Interview with Curveball
At long last, newshounds have tracked down and interviewed Rafid Ahmed Alwan, the Iraqi refugee and German intelligence source code-named Curveball (some say to signify his unreliability). Curveball was the source of the US claim that Saddam Hussein had weapons of mass destructions.
John Goetz and Bob Drogin reported from Nuremberg, Germany:
Alwan’s fanciful accounts to BND officers were echoed in his tall tales to friends and co-workers. In early 2002, a year before the war, he told co-workers at the Burger King that he spied for Iraqi intelligence and would report any fellow Iraqi worker who criticized Hussein’s regime.
They couldn’t decide if he was dangerous or crazy.
"During breaks, he told stories about what a big man he was in Baghdad," said Hamza Hamad Rashid, who remembered an odd scene with the pudgy Alwan in his too-tight Burger King uniform praising Hussein in the home of der Whopper. "But he always lied. We never believed anything he said."

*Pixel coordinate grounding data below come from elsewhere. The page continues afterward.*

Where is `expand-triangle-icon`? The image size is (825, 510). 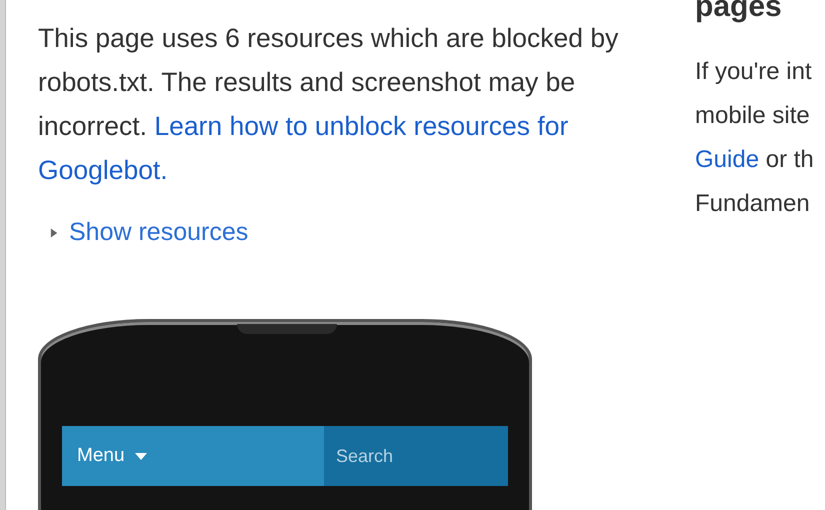 expand-triangle-icon is located at coordinates (54, 232).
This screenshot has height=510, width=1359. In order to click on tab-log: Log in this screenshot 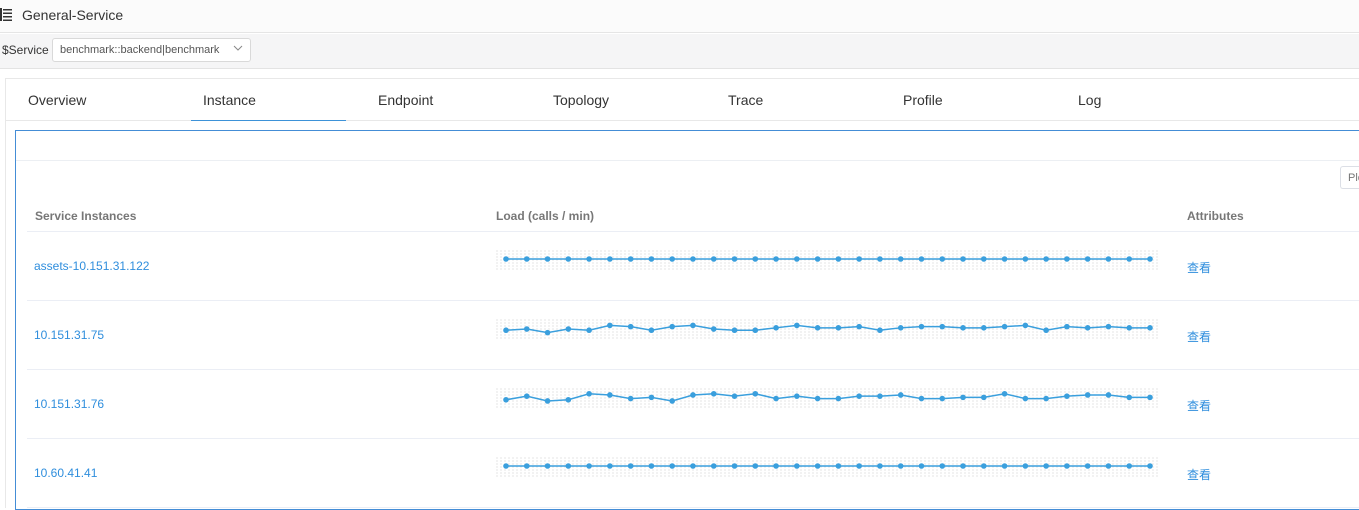, I will do `click(1108, 100)`.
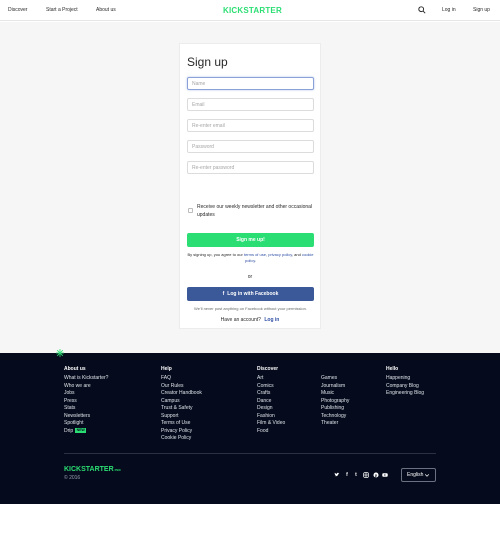 Image resolution: width=500 pixels, height=560 pixels. Describe the element at coordinates (405, 379) in the screenshot. I see `footer-link: Happening` at that location.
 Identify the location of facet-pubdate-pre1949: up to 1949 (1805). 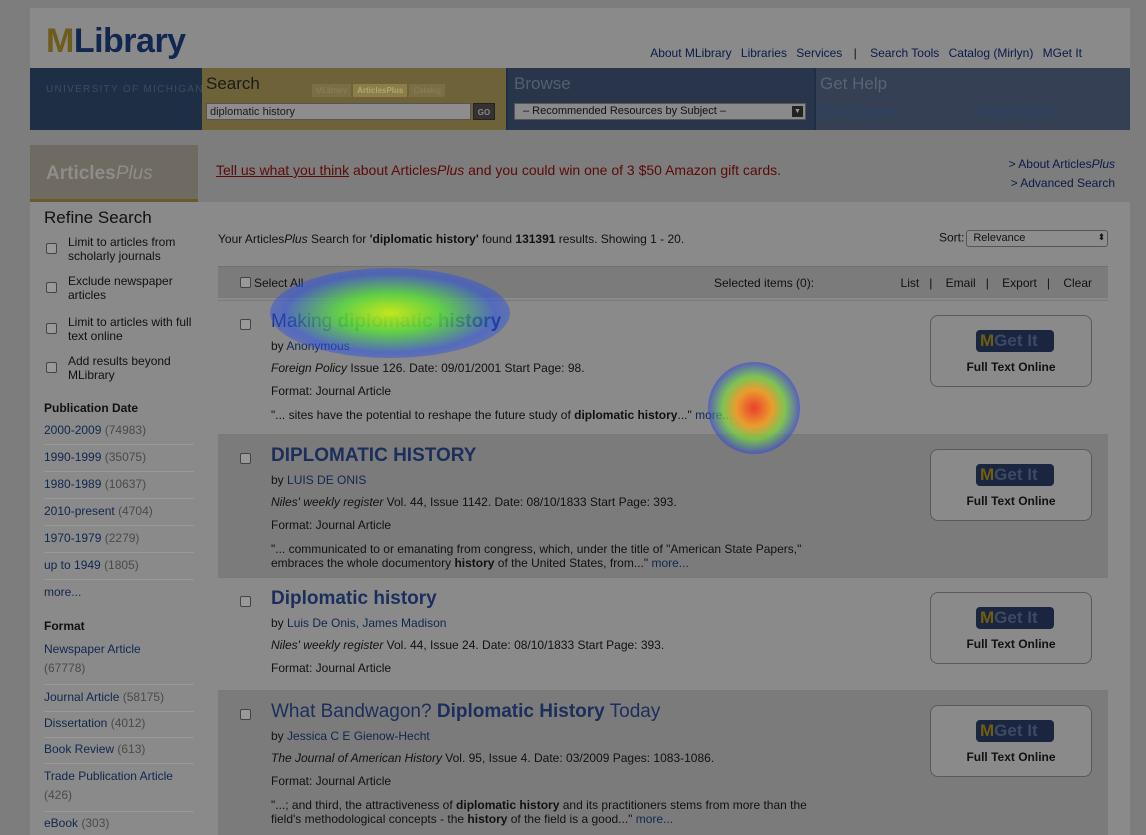
(120, 566).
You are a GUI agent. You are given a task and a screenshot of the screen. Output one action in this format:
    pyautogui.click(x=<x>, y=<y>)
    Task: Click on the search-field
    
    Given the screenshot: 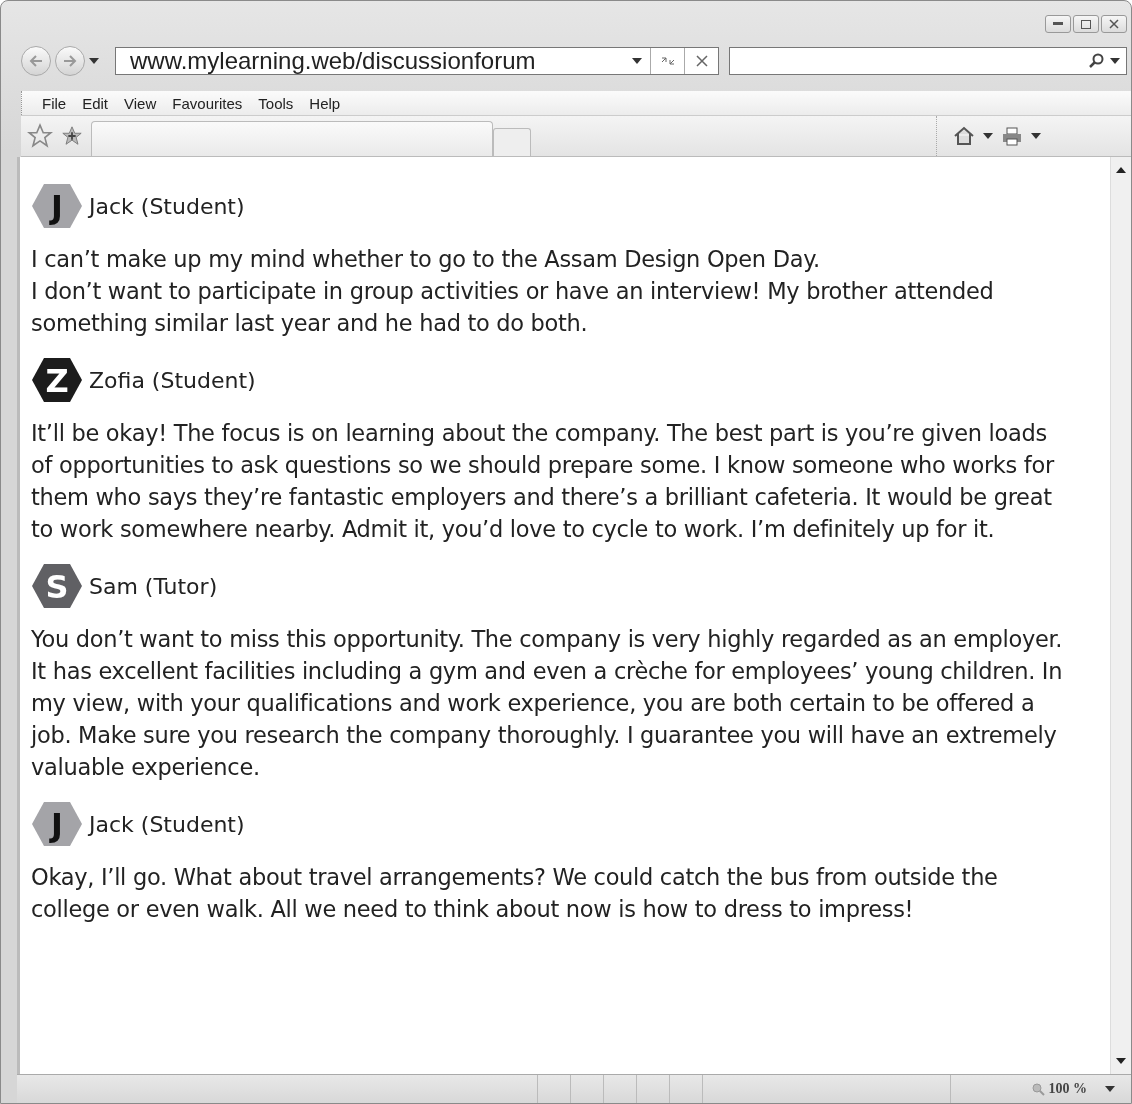 What is the action you would take?
    pyautogui.click(x=928, y=61)
    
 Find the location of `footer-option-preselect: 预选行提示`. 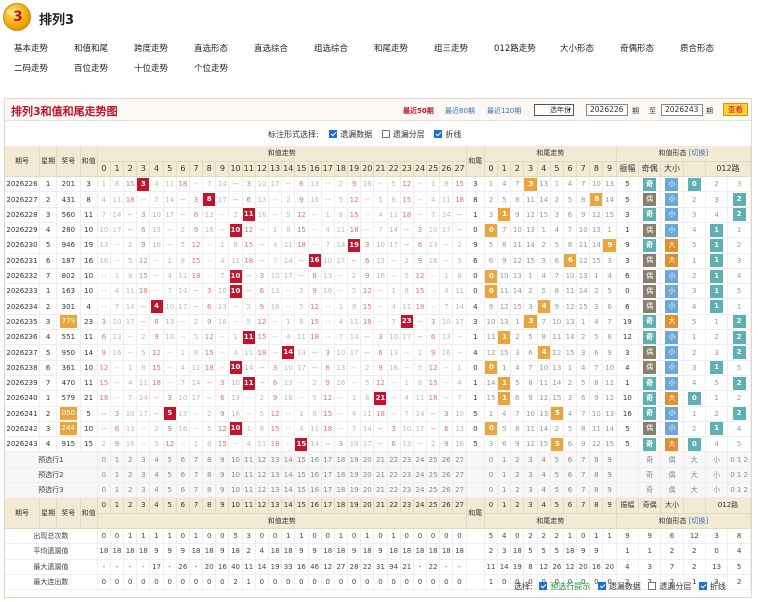

footer-option-preselect: 预选行提示 is located at coordinates (564, 586).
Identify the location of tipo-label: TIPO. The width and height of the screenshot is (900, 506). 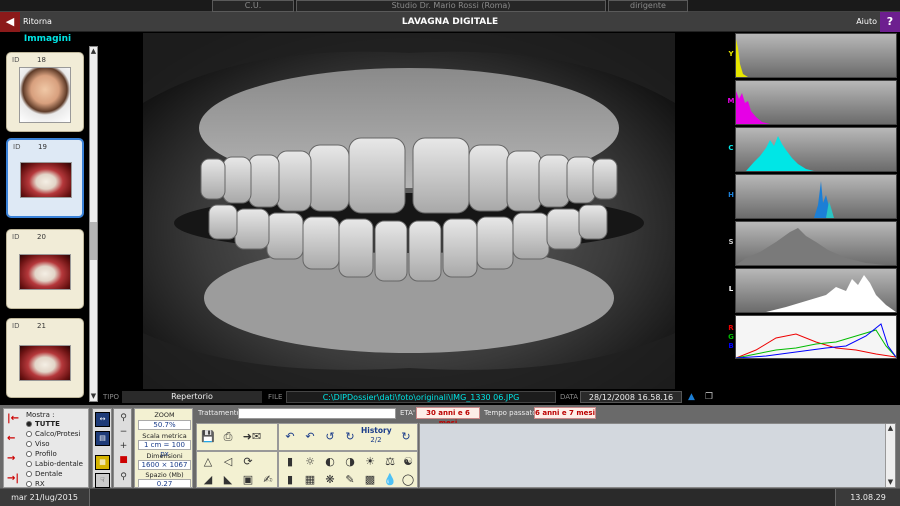
(112, 397).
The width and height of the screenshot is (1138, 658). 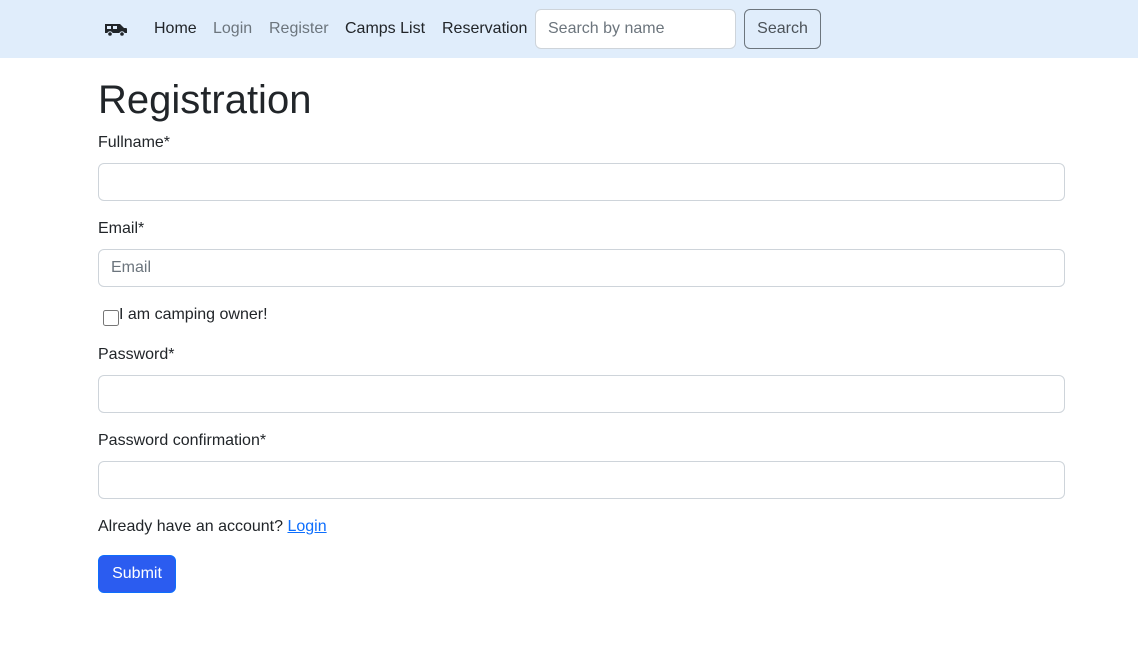 I want to click on fullname-label: Fullname*, so click(x=134, y=142).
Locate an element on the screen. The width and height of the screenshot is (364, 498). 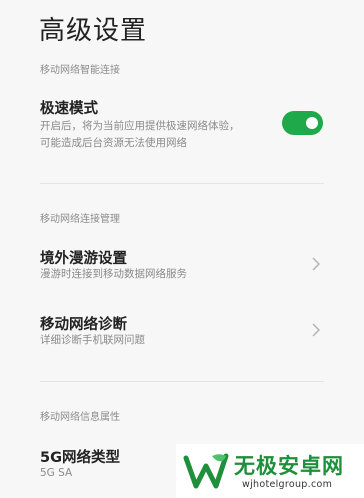
5g-network-type-title: 5G网络类型 is located at coordinates (80, 458).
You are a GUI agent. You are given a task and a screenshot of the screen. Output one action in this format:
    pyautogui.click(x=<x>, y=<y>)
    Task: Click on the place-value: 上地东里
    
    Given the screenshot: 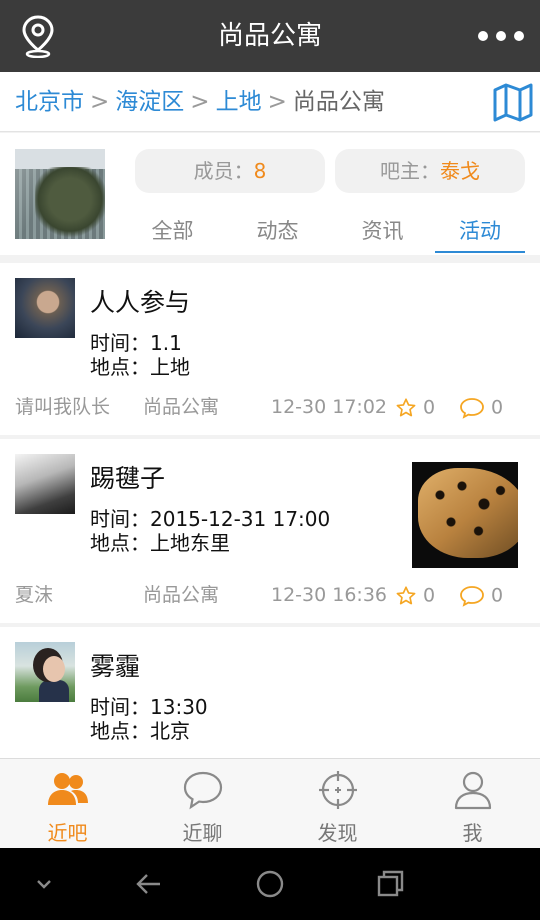 What is the action you would take?
    pyautogui.click(x=190, y=543)
    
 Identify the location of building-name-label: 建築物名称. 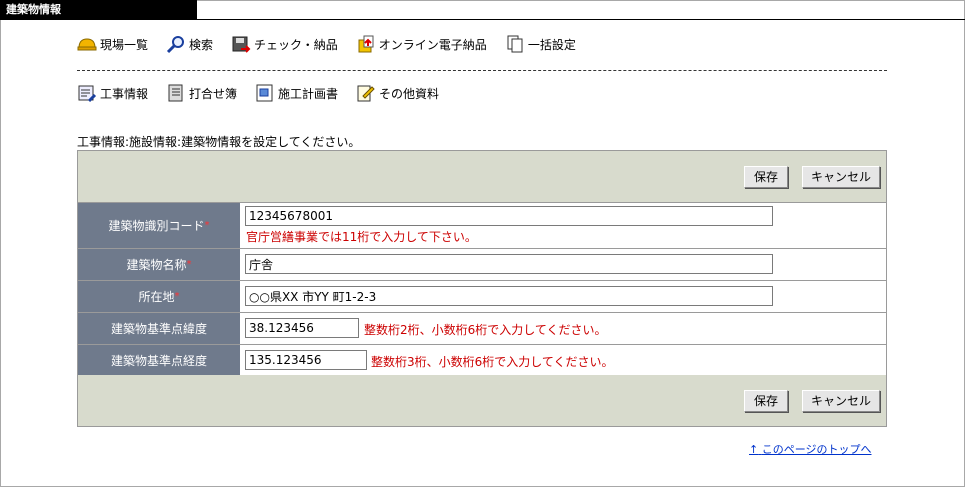
(156, 265).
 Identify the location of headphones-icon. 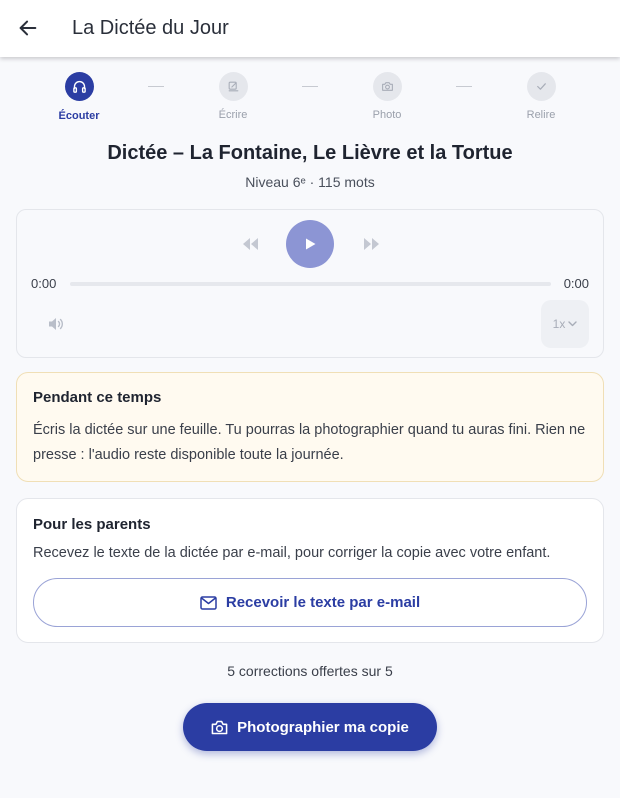
(79, 86).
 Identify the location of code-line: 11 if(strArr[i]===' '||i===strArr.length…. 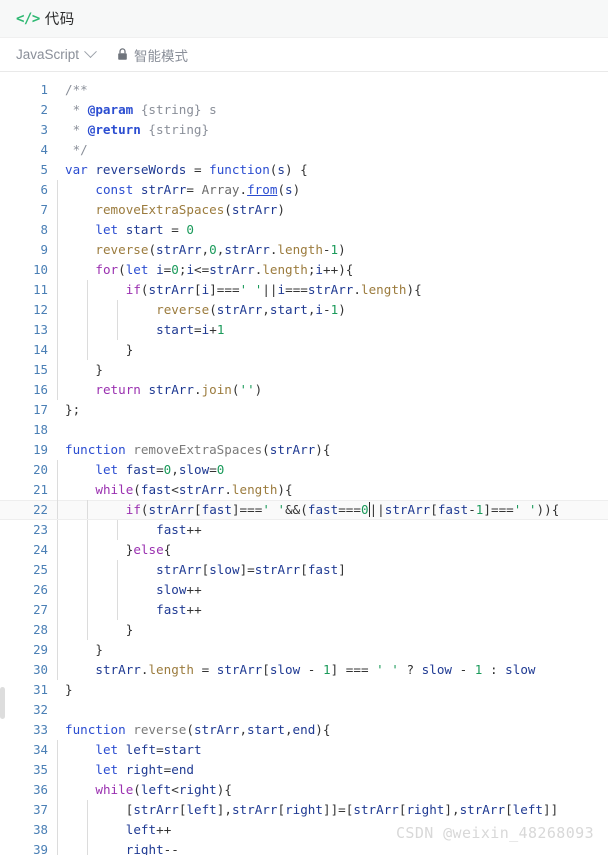
(304, 290).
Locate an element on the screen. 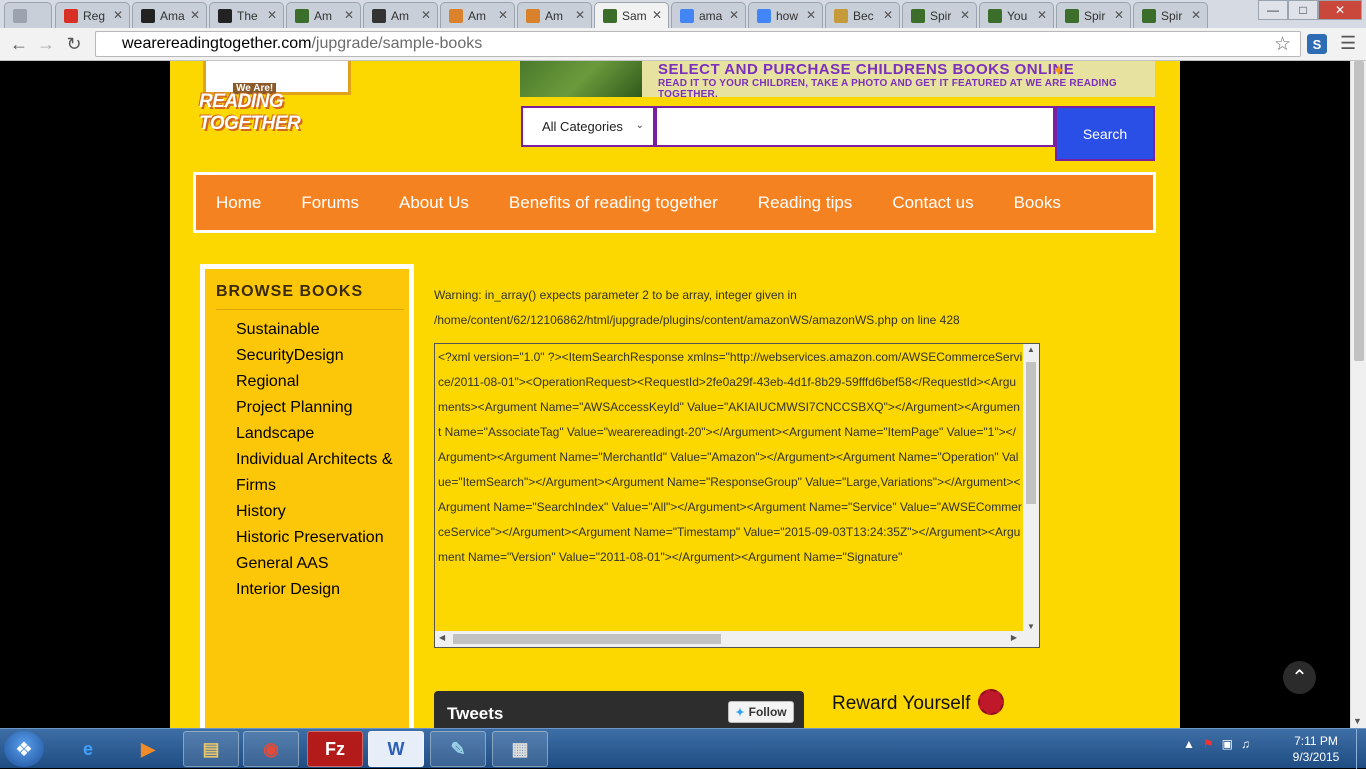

Another Iraqi friend, Ghazwan Adnan, remembers laughing when he applied for a job at a local Princess Garden Chinese Restaurant and discovered Alwan washing dishes in the back while claiming to be "a big deal" in Iraq. "How could America believe such a person?"
But an unrepentant Alwan is unfazed. "Everything I said was true," he said. "And everything that’s been written about me is wrong. It’s all wrong. The main thing is, I’m an honest man."